First of all, the Bill of Rights was written to limit what the government can do, not what the citizens can do. The 2nd Amendment was written to outline an inalienable right granted to an individual by just being, not to give the right as it cannot be given, nor taken. The 4th Amendment, to sum it up, allows a person to maintain their privacy, as well as prevents the government from intruding into their lives without just cause.

With that said, let’s talk about how gun permits will result in your loss of your 4th Amendment rights.


Back in 2012 (about 4 years before I got into firearms and 5-6 years before I actually started TacCat) there was a huge slew of states publishing the private information of citizens, well, it wasn’t actually the states, it was the small departments inside of police departments that are in charge of handling gun permits (whether it be carry permits, or purchase permits).

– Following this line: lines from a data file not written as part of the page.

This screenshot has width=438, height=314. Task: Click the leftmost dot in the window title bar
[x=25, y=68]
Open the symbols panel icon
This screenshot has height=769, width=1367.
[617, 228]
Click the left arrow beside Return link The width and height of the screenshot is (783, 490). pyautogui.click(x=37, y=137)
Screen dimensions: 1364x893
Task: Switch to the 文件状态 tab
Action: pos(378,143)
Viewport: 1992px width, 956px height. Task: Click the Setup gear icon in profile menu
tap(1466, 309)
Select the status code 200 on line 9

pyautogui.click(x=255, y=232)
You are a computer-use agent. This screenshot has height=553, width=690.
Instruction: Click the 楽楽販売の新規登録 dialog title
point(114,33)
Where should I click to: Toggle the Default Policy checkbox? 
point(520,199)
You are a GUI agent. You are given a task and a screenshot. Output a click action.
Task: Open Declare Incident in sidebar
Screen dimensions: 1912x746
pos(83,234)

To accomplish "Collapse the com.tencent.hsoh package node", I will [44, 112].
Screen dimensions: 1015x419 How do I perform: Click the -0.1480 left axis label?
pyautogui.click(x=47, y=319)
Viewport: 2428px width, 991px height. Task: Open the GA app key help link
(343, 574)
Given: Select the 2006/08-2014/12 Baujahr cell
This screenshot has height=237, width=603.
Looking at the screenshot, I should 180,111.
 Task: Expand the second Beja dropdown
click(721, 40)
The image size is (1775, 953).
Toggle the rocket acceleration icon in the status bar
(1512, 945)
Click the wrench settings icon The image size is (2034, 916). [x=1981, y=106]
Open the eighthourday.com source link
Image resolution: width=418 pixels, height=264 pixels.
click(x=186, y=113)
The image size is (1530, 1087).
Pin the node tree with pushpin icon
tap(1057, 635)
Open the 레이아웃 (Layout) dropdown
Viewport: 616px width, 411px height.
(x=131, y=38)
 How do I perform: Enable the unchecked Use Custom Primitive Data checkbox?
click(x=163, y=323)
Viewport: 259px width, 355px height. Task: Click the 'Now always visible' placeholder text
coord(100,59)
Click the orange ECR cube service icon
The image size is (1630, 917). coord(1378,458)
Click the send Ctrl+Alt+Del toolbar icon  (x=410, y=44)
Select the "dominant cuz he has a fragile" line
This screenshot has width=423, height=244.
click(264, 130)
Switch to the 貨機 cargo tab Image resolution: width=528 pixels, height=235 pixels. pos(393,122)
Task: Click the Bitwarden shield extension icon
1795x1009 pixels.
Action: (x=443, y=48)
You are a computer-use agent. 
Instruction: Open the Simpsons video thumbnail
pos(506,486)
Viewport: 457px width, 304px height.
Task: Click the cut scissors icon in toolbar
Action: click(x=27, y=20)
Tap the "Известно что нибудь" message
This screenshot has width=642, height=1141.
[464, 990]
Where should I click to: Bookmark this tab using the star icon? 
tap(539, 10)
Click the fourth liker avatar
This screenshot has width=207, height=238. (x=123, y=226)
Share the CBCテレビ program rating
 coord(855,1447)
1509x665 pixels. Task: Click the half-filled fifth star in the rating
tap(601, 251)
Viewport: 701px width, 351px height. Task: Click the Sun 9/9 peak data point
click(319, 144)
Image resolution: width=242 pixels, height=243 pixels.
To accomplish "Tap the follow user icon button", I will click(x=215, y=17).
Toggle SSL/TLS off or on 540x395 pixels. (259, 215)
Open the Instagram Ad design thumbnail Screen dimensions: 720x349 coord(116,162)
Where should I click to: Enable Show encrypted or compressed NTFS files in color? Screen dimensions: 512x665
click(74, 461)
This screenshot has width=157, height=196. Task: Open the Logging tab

Image From: The Journal News

This private information leak, granted by Freedom Of Information Act (FOIA) requests were the names and addresses of all individual’s who had acquired a carry permit, a license to purchase handguns, etc. The map you see above is actually the the Google Maps view from The Journal News, a New York based newspaper. The map shows the names and addresses over all handgun owners in that area.

Fortunately around 2013 The Journal News took the map down, unfortunately it wasn’t because they felt it was morally wrong to broadcast that information to every criminal in the world, and turning unarmed households into easy targets. From the day they made it public, to the day it ended, thousands upon thousands of New Yorkers were made vulnerable to attack.


This hasn’t only happened in the case of New York though. It’s happened from Philadelphia, Pennsylvania, to Virginia, and even down to North Carolina. Each time the police departments were either reluctant to hand it over and were “forced” to via FOIA rulings, or because they just wanted to hand it over willy-nilly (in the case of Philadelphia, they even included people who appealed their rejection notices! 🙂 )

The point is though, individual’s lost their privacy because they decided to exercise their 2nd Amendment rights. Whether it was via something like a FOID card for Illinois, or something as simple as a carry permit. These individual’s didn’t only have their personal lives broadcasted to the world, but their homes were turned into targets for thieves, and non-gun owners were turned into easy pickings for the scum of the world.

The legal property that an individual owns should be privileged information, whether or not someone carries a firearm for self-defense should be privileged information. Courtesy of a country turned sensitive, this private information can be the difference between an individual getting, or maintaining their job.

Isn’t it something when your country’s court and/or law enforcement systems decide that because you exercise one right, you lose a different right? At the end of the day, the permits, your 4473s, etc. can and will be used against you, even if you did nothing wrong.